I can't see why anyone would want to play Flac files, what's wrong with AIFF or Lossless?
Hi Ashley,
Mainly due to very high quality free FLAC 24bit downloads being available.
On the Pro Audio side all the high end work is done with Macs and everyone agrees that there Software is the best, so if this is the case, why would anyone want a Windows based system anywhere near the music. A fraction of our customers use PC's for theirs, yet all the issues have come from them and none from MAC.
My own issues were as much stubborn set up and boredom, I myself have had just as many issues with MAC's as PC's. Thing is it is a lot easier for an incompetent to mess with a PC and get things wrong, MAC's are idiot friendly
We use Optical Digital for everything although it's just as easy to pop a coaxial socket in instead, but since we don't know what it might be connected to, we think Optical is wiser. When we first announced ADM9s, we had quite a few here with expensive CD Players, anxious that the internal DAC (it's the one in the £10K Linn Server) might not be as good on an Optical lead. None were better, most worse and one comparable. It's the same with our CD player, "

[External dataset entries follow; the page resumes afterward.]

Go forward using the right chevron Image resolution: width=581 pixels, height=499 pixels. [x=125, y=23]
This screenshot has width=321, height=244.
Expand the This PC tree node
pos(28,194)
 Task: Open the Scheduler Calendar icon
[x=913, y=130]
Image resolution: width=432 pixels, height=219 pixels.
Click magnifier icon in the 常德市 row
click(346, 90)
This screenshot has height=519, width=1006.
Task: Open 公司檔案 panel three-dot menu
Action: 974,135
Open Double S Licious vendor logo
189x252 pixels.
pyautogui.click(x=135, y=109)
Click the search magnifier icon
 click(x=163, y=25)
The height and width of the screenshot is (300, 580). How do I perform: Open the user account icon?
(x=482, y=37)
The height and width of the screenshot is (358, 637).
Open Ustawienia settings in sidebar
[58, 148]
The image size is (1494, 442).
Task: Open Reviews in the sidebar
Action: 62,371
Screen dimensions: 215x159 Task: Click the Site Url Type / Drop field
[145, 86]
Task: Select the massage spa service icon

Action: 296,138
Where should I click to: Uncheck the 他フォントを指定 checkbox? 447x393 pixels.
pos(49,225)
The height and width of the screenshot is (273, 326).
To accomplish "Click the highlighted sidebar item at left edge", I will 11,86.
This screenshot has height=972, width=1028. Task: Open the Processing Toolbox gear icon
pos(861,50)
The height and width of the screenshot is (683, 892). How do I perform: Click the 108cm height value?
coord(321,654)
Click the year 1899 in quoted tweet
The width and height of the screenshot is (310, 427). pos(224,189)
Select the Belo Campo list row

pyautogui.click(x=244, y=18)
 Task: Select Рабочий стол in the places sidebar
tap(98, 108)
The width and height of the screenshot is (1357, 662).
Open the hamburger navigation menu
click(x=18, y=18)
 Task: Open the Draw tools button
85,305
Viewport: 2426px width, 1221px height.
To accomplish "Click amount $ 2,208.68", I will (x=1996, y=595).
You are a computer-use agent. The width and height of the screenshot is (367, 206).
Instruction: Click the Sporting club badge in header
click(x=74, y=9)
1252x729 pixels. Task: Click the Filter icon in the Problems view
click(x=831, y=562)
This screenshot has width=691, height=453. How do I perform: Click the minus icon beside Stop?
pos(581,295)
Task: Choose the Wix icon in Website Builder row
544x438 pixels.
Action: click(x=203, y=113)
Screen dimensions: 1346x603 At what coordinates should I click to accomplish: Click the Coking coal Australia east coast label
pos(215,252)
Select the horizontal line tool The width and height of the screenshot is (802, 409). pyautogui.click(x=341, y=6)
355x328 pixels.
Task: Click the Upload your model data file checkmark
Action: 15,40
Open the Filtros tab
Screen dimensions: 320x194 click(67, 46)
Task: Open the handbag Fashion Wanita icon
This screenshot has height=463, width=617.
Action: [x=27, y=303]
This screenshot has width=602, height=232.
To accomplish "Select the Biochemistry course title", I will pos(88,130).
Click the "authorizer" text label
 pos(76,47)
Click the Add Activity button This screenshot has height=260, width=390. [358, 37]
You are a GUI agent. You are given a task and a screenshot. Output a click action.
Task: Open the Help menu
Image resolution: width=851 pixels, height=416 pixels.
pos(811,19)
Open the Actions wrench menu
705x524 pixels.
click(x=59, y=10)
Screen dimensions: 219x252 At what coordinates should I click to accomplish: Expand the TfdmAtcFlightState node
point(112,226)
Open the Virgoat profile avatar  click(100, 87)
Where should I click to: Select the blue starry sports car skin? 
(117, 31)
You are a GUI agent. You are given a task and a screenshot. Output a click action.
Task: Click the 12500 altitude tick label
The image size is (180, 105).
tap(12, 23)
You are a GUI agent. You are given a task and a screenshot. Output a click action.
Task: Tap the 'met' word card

you" can't hear a difference.
Debate and opinion mainly, computer/digital audio is I feel still developing, but has yet to be embraced properly. I personally am unaware of the £10k Linn being the be all and end of Digital replay.
That was over a year ago, then visitors started to bring PMP's instead and more recently, they just bring memory sticks and we use iTunes and very occasionally VLC. Attitudes are changing and the technology is progressing. Hifidelio produced an excellent Music server, for a time it was the Lion's share of Hi Fi sales across European shops and then it stopped and they went bust, it was a passing fashion because people realised they were better off with a computer and Apple had exactly what they wanted.
Maybe that should read "some" people realised "they" wanted. I personally did not find early solutions with MAC and PC or PMP to be better than red book CD replay. I also think CD replay devices took a back step at that time, and we had a slight shift in the consumer market and a new type of customer was born with the portable lifestyle product which Apple successfully recognised.
Though attitudes are changing and technology progressing in this new area for this consumer target.
I think that sometimes the simplest solutions are best.
I agree at times simplicity is very enticing.
If you read Sound On Sound there are four pages in each edition devoted to untangling Windows issues and none on Macs, which have the larger share of the business by a
country mile. I asked Paul White about it and he explained that there's loads of free Music software for PC's and therefore lots of cheapskates use them.
I think MAC's have only in recent years gained in popularity and numbers, and maybe there is something to be said for expensive limited amounts of upgradability and software ALA MAC.
Again reasons for problems with PC are as you just mentioned, overall they are far more popular and have far more software, far more free software, far more hardware configurations and many operating systems of dubious source, or neglected or interfered with.
Personally I think if we took every PC and counted every problem, correlated that with every MAC and every problem, took into account hardware availability and freeware issues, and did percentages. The problems would even out a little more than we probably expect.
I'm sorry to labour this but why does anyone need a Music Server from a Hi Fi Company when NAS storage devices and any old PC under stairs will do it.
Or any old MAC? I myself think they are trying to "sell" a new product, and address some issues standard computers have with operating systems and such having a slightly detrimental affect on sound, yet completely missing the point that everything apart from the media software which does bot have to rely on an OS is readily available for far less to any avid DIY computer constructor via internet and computer hardware stores. £170 buys you a 750 gig Media hardrive which you can load up via any computer and run through your TV and stereo. Pretty soon such things will be available with Touch type mobile handsets showing artwork etc.
We're slowing switching to MAC's, I'm typing this on a Macbook Pro, I have an Apple TV in one room and Airport Express in others, and I have an iMac with a 700 Gig Hard Drive at work.
Do you mean slowly? I myself would like a newer MAC and PC, (I have uses for both, and like to build simple things), I myself went back to PC when MAC could not do as I required, now use the PC less for that requirement, but still like both in different ways.
I can't believe that any software could be better or more user friendly than Front Row and iTunes and I love the fact that it incorporates Movies and Photos as well.
Again only recent developments which will hopefully develop even more, but again are only current lifestyle choices due to various OS limitations.